Problem requirements
Every record, from the first to the last, is to be printed again exactly.

——————

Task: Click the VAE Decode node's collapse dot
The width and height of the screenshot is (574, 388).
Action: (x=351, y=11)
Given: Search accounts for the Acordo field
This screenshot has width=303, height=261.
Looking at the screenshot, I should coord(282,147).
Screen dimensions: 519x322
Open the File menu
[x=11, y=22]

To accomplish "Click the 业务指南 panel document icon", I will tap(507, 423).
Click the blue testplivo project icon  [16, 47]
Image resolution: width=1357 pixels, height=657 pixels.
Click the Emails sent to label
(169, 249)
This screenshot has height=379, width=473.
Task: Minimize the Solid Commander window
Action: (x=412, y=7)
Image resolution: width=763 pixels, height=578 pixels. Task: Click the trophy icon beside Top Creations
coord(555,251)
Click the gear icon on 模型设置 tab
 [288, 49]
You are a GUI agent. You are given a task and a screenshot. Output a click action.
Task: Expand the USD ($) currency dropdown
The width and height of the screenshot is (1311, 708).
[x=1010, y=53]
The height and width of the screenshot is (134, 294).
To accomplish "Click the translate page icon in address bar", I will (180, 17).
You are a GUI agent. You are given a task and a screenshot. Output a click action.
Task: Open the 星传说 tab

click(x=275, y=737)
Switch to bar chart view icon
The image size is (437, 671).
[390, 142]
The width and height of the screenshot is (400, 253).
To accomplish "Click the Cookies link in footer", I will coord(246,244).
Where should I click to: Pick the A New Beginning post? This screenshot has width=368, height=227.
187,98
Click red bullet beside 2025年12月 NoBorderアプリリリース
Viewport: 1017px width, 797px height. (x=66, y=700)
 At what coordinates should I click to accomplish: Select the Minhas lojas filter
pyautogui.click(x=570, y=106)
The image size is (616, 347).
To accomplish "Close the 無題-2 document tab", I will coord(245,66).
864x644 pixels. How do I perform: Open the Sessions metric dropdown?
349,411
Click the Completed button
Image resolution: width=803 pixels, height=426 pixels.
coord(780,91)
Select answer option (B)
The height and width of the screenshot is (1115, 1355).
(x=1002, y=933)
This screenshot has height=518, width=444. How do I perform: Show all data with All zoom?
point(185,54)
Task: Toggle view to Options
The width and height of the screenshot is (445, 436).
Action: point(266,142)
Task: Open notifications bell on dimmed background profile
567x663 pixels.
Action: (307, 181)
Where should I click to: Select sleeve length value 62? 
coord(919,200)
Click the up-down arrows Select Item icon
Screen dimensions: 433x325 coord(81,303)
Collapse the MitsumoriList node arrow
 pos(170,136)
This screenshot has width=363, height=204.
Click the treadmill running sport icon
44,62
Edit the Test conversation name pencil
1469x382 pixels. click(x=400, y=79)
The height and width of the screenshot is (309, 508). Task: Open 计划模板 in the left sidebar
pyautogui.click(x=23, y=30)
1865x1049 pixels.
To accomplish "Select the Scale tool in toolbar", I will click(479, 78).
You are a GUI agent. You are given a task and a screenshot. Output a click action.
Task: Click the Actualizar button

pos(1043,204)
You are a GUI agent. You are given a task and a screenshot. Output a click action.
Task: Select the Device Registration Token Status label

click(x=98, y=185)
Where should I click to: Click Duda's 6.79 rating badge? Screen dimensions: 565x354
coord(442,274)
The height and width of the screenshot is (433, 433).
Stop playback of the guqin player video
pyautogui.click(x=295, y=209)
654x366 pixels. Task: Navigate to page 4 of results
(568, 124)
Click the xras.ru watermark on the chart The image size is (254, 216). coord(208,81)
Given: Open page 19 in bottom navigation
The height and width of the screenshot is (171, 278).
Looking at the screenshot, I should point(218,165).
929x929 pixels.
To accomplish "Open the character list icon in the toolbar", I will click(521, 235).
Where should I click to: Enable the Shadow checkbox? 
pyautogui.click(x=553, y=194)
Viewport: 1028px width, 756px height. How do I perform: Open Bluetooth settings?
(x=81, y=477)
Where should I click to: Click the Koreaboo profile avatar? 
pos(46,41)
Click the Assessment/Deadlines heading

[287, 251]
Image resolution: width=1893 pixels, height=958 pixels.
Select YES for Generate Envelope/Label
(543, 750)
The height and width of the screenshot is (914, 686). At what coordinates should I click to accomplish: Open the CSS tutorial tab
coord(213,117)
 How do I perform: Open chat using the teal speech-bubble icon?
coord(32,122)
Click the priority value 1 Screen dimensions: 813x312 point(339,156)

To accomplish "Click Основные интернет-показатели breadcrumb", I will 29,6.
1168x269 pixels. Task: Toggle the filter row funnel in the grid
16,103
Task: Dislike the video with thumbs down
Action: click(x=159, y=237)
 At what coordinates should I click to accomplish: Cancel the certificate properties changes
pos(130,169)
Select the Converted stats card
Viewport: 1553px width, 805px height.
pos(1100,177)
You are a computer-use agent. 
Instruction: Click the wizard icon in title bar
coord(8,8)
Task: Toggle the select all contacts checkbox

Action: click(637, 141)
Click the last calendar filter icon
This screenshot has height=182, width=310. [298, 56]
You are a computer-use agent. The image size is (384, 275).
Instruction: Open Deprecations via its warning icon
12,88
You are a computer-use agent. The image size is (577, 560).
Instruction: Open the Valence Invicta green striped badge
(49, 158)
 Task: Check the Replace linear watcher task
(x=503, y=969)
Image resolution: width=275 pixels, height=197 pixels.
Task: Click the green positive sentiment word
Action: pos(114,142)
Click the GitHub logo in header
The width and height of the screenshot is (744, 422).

——————

The completed task
Task: Click the VAE Decode node's collapse dot
The width and height of the screenshot is (574, 388).
Action: (x=351, y=11)
Given: Search accounts for the Acordo field
This screenshot has width=303, height=261.
Looking at the screenshot, I should coord(282,147).
Screen dimensions: 519x322
Open the File menu
[x=11, y=22]

To accomplish "Click the 业务指南 panel document icon", I will tap(507, 423).
Click the blue testplivo project icon  [16, 47]
Image resolution: width=1357 pixels, height=657 pixels.
Click the Emails sent to label
(169, 249)
This screenshot has height=379, width=473.
Task: Minimize the Solid Commander window
Action: (x=412, y=7)
Image resolution: width=763 pixels, height=578 pixels. Task: Click the trophy icon beside Top Creations
coord(555,251)
Click the gear icon on 模型设置 tab
 [288, 49]
You are a GUI agent. You are given a task and a screenshot. Output a click action.
Task: Expand the USD ($) currency dropdown
The width and height of the screenshot is (1311, 708).
[x=1010, y=53]
The height and width of the screenshot is (134, 294).
To accomplish "Click the translate page icon in address bar", I will (180, 17).
You are a GUI agent. You are given a task and a screenshot. Output a click action.
Task: Open the 星传说 tab

click(x=275, y=737)
Switch to bar chart view icon
The image size is (437, 671).
[390, 142]
The width and height of the screenshot is (400, 253).
To accomplish "Click the Cookies link in footer", I will coord(246,244).
Where should I click to: Pick the A New Beginning post? This screenshot has width=368, height=227.
187,98
Click red bullet beside 2025年12月 NoBorderアプリリリース
Viewport: 1017px width, 797px height. (x=66, y=700)
 At what coordinates should I click to accomplish: Select the Minhas lojas filter
pyautogui.click(x=570, y=106)
The image size is (616, 347).
To accomplish "Close the 無題-2 document tab", I will coord(245,66).
864x644 pixels. How do I perform: Open the Sessions metric dropdown?
349,411
Click the Completed button
Image resolution: width=803 pixels, height=426 pixels.
coord(780,91)
Select answer option (B)
The height and width of the screenshot is (1115, 1355).
(x=1002, y=933)
This screenshot has height=518, width=444. How do I perform: Show all data with All zoom?
point(185,54)
Task: Toggle view to Options
The width and height of the screenshot is (445, 436).
Action: point(266,142)
Task: Open notifications bell on dimmed background profile
567x663 pixels.
Action: (307, 181)
Where should I click to: Select sleeve length value 62? 
coord(919,200)
Click the up-down arrows Select Item icon
Screen dimensions: 433x325 coord(81,303)
Collapse the MitsumoriList node arrow
 pos(170,136)
This screenshot has width=363, height=204.
Click the treadmill running sport icon
44,62
Edit the Test conversation name pencil
1469x382 pixels. click(x=400, y=79)
The height and width of the screenshot is (309, 508). Task: Open 计划模板 in the left sidebar
pyautogui.click(x=23, y=30)
1865x1049 pixels.
To accomplish "Select the Scale tool in toolbar", I will click(479, 78).
You are a GUI agent. You are given a task and a screenshot. Output a click action.
Task: Click the Actualizar button

pos(1043,204)
You are a GUI agent. You are given a task and a screenshot. Output a click action.
Task: Select the Device Registration Token Status label

click(x=98, y=185)
Where should I click to: Click Duda's 6.79 rating badge? Screen dimensions: 565x354
coord(442,274)
The height and width of the screenshot is (433, 433).
Stop playback of the guqin player video
pyautogui.click(x=295, y=209)
654x366 pixels. Task: Navigate to page 4 of results
(568, 124)
Click the xras.ru watermark on the chart The image size is (254, 216). coord(208,81)
Given: Open page 19 in bottom navigation
The height and width of the screenshot is (171, 278).
Looking at the screenshot, I should point(218,165).
929x929 pixels.
To accomplish "Open the character list icon in the toolbar", I will click(521, 235).
Where should I click to: Enable the Shadow checkbox? 
pyautogui.click(x=553, y=194)
Viewport: 1028px width, 756px height. How do I perform: Open Bluetooth settings?
(x=81, y=477)
Where should I click to: Click the Koreaboo profile avatar? 
pos(46,41)
Click the Assessment/Deadlines heading

[287, 251]
Image resolution: width=1893 pixels, height=958 pixels.
Select YES for Generate Envelope/Label
(543, 750)
The height and width of the screenshot is (914, 686). At what coordinates should I click to accomplish: Open the CSS tutorial tab
coord(213,117)
 How do I perform: Open chat using the teal speech-bubble icon?
coord(32,122)
Click the priority value 1 Screen dimensions: 813x312 point(339,156)

To accomplish "Click Основные интернет-показатели breadcrumb", I will 29,6.
1168x269 pixels. Task: Toggle the filter row funnel in the grid
16,103
Task: Dislike the video with thumbs down
Action: click(x=159, y=237)
 At what coordinates should I click to accomplish: Cancel the certificate properties changes
pos(130,169)
Select the Converted stats card
Viewport: 1553px width, 805px height.
pos(1100,177)
You are a computer-use agent. 
Instruction: Click the wizard icon in title bar
coord(8,8)
Task: Toggle the select all contacts checkbox

Action: click(637, 141)
Click the last calendar filter icon
This screenshot has height=182, width=310. [298, 56]
You are a computer-use agent. The image size is (384, 275).
Instruction: Open Deprecations via its warning icon
12,88
You are a computer-use agent. The image size is (577, 560).
Instruction: Open the Valence Invicta green striped badge
(49, 158)
 Task: Check the Replace linear watcher task
(x=503, y=969)
Image resolution: width=275 pixels, height=197 pixels.
Task: Click the green positive sentiment word
Action: pos(114,142)
Click the GitHub logo in header
The width and height of the screenshot is (744, 422).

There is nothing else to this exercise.